Постепенно он вошел в число основных испытателей Напье. Сначала заменяя постоянных водителей, когда те по тем или иным причинам не могли участвовать в пробегах, затем, когда его мастерство было признано, он стал принимать все большее участие в гонках. Филип управлял огромной машиной с той же легкостью, с какой добивался успехов в спорте; гребля и крикет, от которых он давно отказался, укрепили его мышцы и выносливость, и его природные способности были замечены командой Напье, которая принялась холить и лелеять его, как свою будущую звезду. Филип добился бы такого положения и без всяких финансовых вложений, но он не догадывался об этом, считая, что все дело в его деньгах.
Каждый фунт, который ему удавалось выпросить, стащить или занять, он вкладывал в усовершенствование машин и постепенно научился более искусно добывать деньги, в которых нуждался. Сначала он просто экономил на своих карманных деньгах, жульничал с расходами и даже вытаскивал при удобном случае по несколько фунтов из отцовского бумажника. Затем его тактика стала более хитрой, он осмелел и, начав работать в «Брайт Даймондс», воспользовался открывшимися перед ним возможностями.

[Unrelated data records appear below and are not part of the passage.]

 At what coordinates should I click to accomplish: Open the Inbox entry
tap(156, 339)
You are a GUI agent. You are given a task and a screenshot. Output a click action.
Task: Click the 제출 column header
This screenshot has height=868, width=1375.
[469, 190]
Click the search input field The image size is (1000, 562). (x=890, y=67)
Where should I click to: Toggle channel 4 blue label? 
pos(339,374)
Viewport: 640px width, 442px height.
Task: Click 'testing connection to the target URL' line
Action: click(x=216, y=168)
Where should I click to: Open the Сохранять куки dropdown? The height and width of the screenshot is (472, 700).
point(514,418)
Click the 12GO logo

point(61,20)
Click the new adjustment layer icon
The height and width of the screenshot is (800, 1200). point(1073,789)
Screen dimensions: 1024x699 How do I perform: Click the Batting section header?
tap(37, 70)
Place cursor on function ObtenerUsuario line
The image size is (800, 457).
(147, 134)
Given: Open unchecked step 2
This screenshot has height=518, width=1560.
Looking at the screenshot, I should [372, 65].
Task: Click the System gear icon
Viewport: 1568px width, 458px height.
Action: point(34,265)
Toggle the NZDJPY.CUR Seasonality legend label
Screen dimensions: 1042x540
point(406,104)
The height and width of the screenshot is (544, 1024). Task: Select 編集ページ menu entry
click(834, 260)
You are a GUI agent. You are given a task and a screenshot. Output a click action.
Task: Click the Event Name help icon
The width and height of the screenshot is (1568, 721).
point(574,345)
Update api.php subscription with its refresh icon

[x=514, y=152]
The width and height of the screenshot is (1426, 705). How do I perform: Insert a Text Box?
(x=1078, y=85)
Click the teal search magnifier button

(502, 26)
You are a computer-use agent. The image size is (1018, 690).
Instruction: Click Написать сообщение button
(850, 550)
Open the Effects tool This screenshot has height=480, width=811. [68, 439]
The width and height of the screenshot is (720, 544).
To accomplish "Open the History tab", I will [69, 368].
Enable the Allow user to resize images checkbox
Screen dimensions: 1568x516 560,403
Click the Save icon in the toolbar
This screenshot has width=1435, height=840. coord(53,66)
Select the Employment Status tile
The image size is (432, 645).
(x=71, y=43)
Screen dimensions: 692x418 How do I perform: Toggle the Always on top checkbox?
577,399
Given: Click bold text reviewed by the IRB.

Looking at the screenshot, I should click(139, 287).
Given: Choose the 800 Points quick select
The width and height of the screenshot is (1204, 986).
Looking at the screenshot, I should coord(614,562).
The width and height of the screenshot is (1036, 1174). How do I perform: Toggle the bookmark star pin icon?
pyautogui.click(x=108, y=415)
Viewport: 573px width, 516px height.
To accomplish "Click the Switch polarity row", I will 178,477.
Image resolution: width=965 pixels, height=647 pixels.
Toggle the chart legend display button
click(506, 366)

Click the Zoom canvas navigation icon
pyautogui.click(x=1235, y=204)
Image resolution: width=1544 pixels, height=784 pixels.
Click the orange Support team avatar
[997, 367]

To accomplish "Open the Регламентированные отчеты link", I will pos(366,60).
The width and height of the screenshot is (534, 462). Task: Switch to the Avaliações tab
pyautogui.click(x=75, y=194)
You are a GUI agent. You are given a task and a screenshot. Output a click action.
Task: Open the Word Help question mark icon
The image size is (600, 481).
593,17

Синдикат настаивал, чтобы бриллианты продавались партиями, а не по отдельности. Следовательно, для того чтобы приобрести камни нужного размера и формы, торговец вынужден был покупать и те, в которых у него не было непосредственной нужды. В настоящее время рынок бриллиантов переживал спад, и «Брайт Даймондс» хранила немалый излишек камней. Хотя для охраны предпринимались весьма строгие меры, но они не были совершенны. Однажды Филип оказался в хранилище фирмы один и, моментально приняв решение, засунул в карман пакетик мелких камней. Некоторое время, рассуждал он, никто их не хватится и даже когда пропажа будет обнаружена, никто не заподозрит его; ведь никто и представить себе не мог, что у Филипа Брайта нет ни гроша.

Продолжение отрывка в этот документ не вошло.